------ Supplied material

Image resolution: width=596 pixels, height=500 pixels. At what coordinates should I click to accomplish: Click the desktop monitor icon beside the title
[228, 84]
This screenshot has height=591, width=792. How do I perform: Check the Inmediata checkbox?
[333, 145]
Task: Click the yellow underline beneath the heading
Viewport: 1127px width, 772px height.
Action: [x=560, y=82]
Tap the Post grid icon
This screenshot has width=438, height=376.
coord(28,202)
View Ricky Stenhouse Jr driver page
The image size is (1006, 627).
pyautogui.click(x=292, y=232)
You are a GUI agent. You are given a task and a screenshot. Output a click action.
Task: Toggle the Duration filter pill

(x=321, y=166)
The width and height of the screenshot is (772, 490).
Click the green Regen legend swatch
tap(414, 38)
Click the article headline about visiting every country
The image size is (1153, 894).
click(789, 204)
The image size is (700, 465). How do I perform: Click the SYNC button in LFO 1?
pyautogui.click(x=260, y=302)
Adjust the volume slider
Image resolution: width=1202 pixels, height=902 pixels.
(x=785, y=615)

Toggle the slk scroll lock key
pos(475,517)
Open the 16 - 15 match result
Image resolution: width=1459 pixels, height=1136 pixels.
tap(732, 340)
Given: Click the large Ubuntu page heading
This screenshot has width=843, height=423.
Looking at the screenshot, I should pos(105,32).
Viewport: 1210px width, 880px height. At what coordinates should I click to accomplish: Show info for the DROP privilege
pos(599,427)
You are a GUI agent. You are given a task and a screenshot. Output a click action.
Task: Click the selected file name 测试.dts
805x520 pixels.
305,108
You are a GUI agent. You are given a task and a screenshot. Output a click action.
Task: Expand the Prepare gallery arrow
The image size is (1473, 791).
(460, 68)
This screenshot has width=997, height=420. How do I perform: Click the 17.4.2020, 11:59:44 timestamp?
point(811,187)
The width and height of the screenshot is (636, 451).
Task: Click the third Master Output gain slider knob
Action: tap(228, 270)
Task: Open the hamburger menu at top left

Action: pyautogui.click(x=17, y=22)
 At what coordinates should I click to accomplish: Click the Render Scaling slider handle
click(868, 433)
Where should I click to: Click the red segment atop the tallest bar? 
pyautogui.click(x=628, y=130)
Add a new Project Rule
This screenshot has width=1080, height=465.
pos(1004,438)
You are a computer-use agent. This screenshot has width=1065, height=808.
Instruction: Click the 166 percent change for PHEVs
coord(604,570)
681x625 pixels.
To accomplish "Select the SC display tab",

------------

### Exercise description:
When a line in the records holds the string "heading", copy that line.

### Output below:
Task: Click the yellow underline beneath the heading
Given: Click the large Ubuntu page heading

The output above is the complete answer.